Work task: Keep only the lines of the data below that contain "Back", and copy them.

Data:
= Beginning of Section =

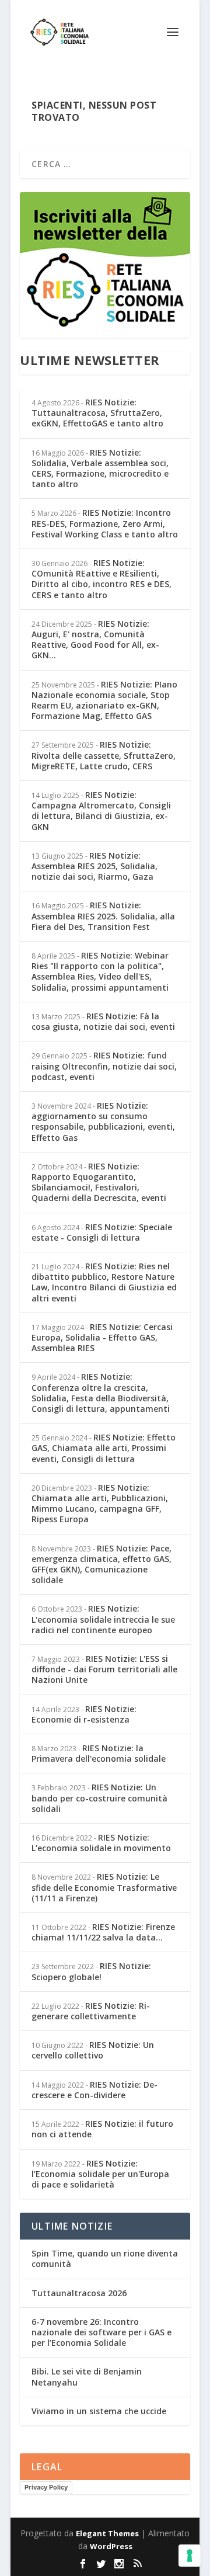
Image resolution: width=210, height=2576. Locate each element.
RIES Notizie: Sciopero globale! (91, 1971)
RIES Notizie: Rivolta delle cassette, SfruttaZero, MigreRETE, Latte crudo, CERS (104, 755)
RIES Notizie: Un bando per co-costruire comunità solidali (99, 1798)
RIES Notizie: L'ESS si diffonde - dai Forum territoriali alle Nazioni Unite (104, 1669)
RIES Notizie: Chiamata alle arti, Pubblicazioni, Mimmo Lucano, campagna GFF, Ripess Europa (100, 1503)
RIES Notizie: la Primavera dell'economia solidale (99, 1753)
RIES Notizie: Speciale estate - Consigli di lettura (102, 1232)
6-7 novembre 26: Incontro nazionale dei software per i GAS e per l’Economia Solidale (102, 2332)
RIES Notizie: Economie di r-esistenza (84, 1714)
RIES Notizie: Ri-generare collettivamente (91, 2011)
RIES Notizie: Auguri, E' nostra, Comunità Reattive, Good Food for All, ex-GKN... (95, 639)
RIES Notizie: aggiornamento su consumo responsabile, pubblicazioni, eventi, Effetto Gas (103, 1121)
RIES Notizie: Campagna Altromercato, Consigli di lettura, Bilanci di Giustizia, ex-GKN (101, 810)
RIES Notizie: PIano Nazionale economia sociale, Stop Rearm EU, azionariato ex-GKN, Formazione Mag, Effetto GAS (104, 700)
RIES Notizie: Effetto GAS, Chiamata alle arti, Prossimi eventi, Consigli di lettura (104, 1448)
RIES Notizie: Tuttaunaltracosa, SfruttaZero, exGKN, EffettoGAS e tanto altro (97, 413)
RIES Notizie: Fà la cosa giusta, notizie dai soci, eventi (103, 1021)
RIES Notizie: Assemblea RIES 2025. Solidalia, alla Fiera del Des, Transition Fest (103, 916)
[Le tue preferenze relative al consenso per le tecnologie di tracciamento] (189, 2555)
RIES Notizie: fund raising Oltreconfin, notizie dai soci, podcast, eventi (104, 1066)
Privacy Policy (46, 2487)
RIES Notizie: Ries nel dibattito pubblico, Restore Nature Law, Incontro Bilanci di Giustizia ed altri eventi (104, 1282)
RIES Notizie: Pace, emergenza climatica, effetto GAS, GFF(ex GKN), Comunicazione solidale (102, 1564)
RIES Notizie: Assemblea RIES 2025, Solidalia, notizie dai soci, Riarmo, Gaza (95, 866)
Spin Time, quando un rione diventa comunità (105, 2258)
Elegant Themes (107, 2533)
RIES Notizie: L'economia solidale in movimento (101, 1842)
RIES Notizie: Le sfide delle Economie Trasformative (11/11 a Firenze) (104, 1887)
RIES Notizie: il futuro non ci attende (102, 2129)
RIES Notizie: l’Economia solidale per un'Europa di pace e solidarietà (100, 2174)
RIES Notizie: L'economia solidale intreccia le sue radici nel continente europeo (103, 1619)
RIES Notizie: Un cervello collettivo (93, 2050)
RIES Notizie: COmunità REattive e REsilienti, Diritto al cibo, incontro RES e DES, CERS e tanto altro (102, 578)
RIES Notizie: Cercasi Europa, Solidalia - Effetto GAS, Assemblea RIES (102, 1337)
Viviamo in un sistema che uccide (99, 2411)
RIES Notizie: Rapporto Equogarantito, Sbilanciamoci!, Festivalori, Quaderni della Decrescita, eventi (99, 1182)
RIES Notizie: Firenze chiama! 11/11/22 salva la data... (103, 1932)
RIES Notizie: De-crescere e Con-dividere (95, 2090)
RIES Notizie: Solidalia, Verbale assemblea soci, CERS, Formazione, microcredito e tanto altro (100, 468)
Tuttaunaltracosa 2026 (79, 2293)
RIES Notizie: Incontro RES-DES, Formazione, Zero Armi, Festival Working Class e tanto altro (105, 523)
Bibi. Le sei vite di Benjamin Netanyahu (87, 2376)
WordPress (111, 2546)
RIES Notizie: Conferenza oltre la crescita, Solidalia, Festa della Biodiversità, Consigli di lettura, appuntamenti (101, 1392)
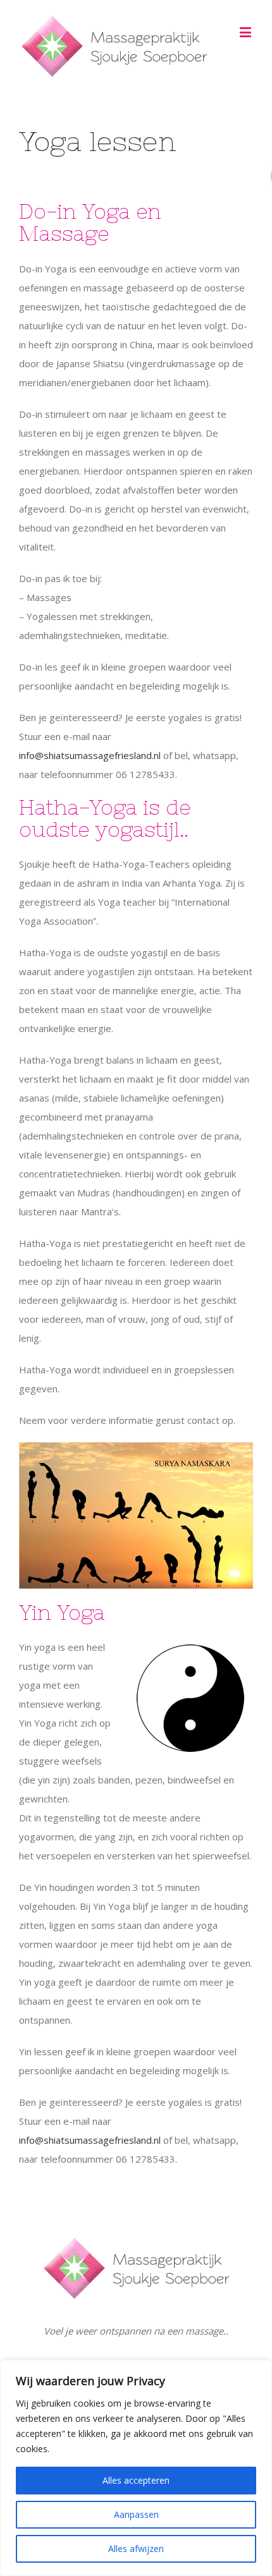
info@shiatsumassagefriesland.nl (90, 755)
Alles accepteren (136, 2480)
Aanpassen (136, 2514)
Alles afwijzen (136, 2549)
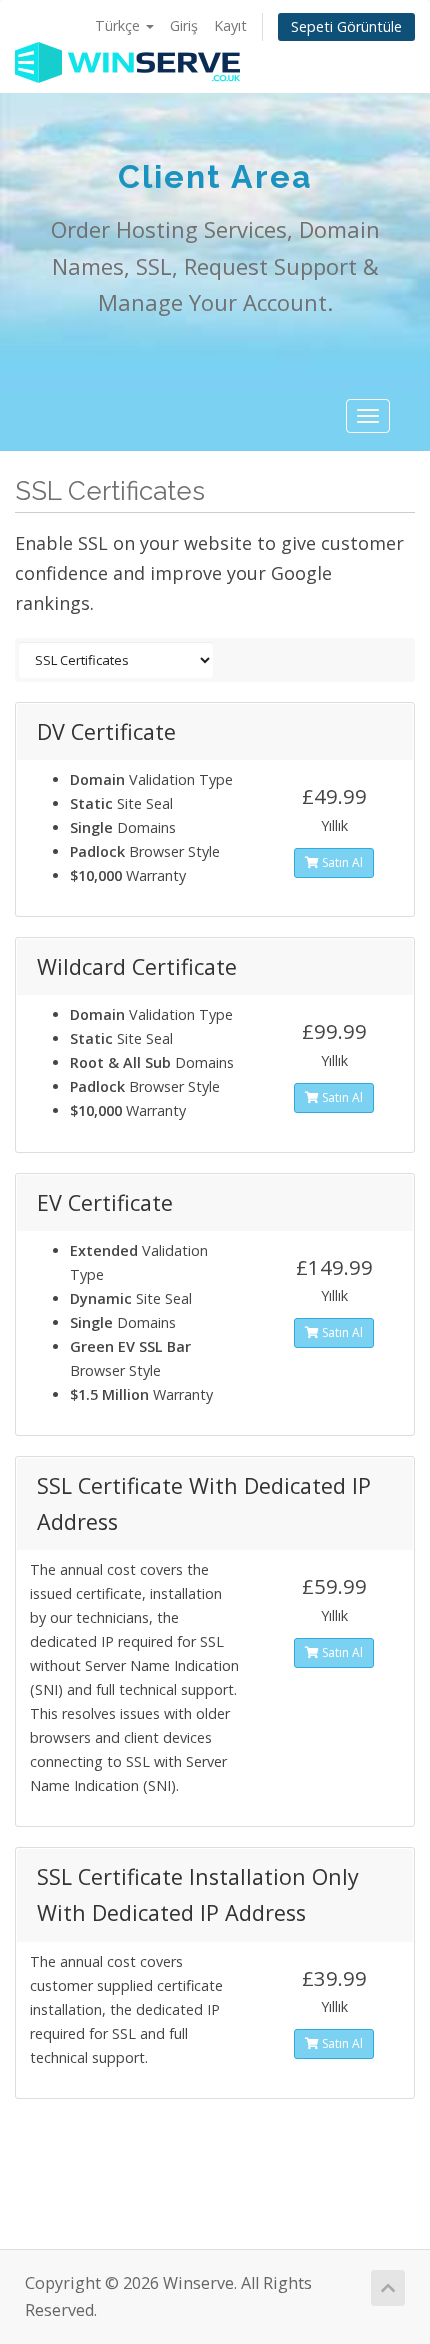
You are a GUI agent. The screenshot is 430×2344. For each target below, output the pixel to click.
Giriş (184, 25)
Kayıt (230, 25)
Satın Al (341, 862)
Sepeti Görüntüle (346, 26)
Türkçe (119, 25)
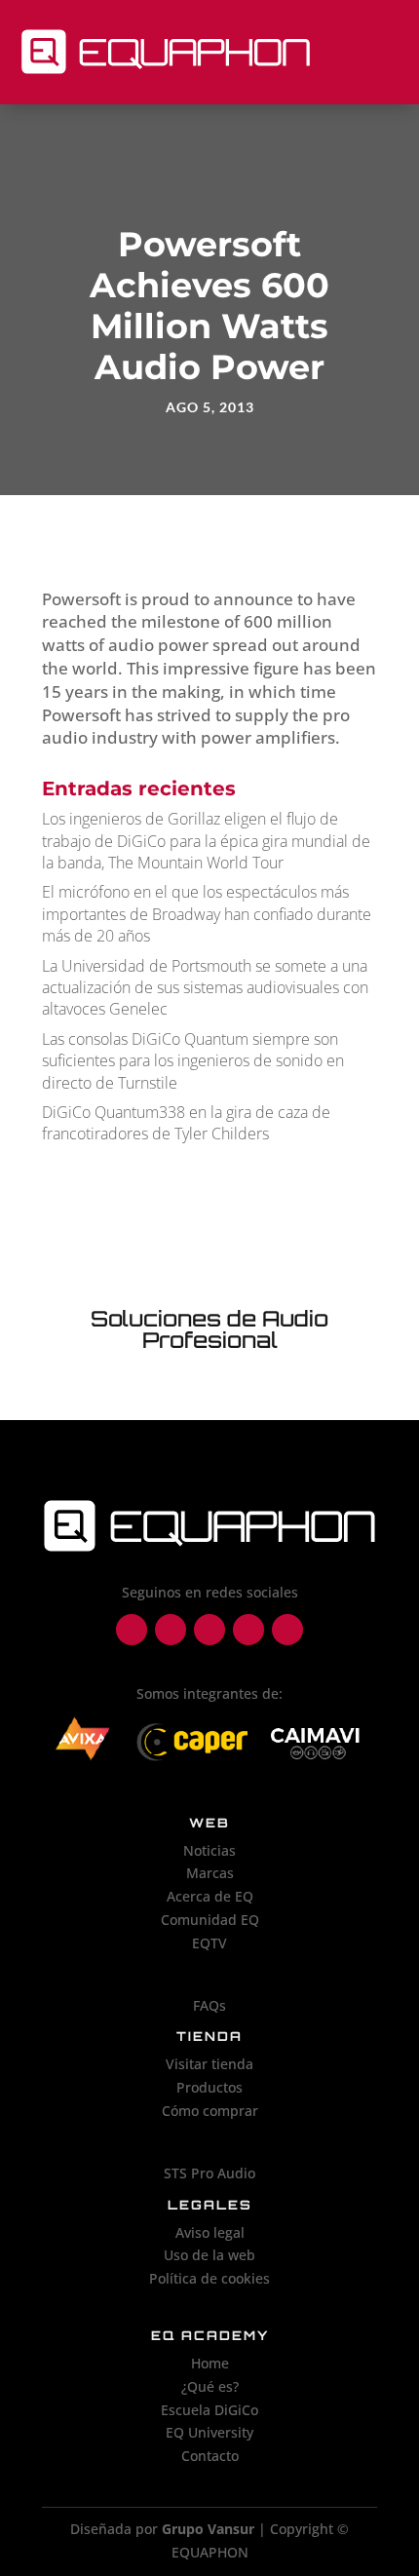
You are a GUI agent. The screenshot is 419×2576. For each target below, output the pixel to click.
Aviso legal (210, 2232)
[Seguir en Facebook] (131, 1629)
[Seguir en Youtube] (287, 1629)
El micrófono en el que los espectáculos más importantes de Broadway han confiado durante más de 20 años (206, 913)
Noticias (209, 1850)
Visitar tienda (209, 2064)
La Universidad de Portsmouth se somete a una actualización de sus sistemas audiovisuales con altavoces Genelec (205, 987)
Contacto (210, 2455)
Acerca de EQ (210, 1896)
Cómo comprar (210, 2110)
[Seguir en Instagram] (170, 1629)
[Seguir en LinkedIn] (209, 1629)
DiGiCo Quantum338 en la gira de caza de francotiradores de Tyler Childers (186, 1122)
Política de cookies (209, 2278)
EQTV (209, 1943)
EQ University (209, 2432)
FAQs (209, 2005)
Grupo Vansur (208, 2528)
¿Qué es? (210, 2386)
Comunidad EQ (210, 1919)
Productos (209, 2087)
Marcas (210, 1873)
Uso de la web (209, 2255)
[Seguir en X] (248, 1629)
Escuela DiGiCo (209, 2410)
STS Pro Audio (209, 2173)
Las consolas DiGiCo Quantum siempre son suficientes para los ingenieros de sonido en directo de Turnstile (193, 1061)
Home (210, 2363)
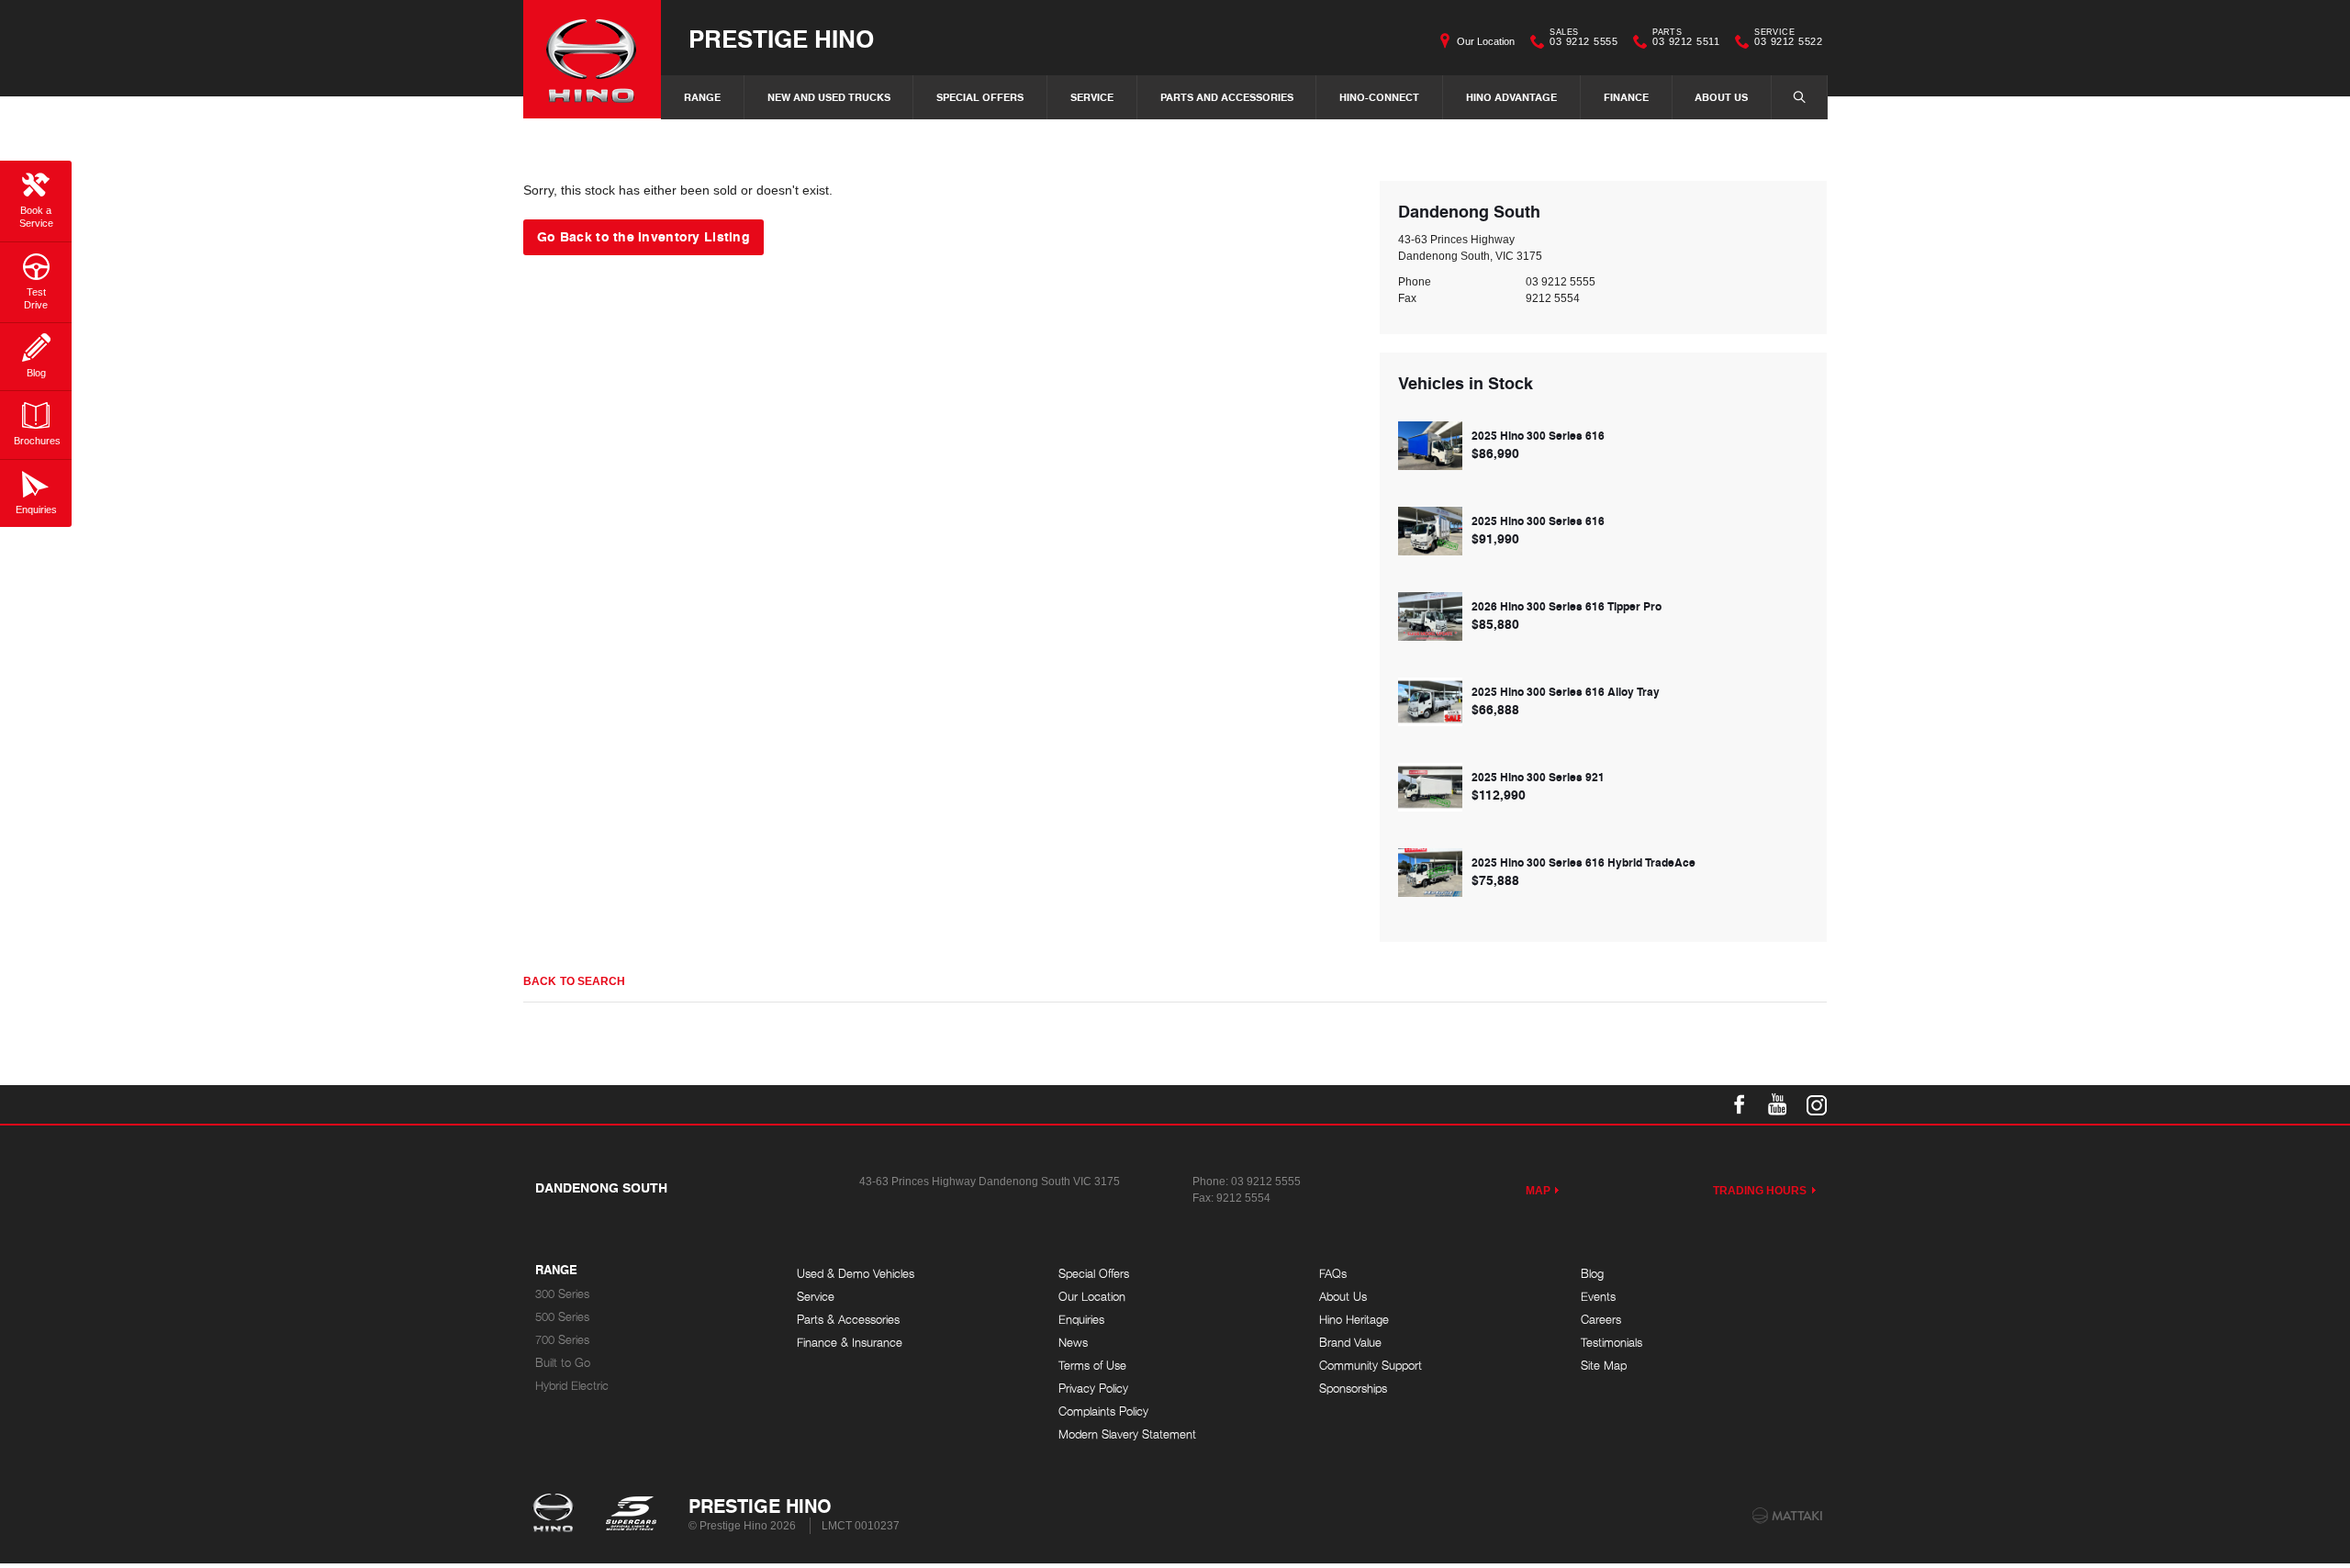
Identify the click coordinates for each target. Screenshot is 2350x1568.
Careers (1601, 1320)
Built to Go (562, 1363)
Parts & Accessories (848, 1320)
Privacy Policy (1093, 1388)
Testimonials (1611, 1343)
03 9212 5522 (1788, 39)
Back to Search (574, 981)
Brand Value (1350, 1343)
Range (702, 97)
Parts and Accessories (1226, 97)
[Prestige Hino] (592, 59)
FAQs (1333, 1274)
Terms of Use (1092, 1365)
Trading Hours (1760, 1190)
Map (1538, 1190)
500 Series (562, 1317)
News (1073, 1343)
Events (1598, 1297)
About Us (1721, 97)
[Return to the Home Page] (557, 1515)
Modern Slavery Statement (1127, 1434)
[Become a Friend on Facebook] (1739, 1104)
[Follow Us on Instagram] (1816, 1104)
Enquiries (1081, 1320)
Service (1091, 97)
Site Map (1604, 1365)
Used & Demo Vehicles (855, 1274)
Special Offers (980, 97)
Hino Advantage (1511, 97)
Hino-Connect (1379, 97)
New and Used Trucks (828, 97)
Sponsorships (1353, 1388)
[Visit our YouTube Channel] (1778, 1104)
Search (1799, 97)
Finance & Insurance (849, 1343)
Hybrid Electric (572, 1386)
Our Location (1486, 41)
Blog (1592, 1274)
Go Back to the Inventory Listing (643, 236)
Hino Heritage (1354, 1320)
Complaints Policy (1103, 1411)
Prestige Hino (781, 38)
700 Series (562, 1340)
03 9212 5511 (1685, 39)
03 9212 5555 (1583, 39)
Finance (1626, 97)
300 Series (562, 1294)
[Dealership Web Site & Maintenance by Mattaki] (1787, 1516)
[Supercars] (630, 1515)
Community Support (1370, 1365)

= End of Section =

Result for this task:
Back to Search (574, 981)
Go Back to the Inventory Listing (643, 236)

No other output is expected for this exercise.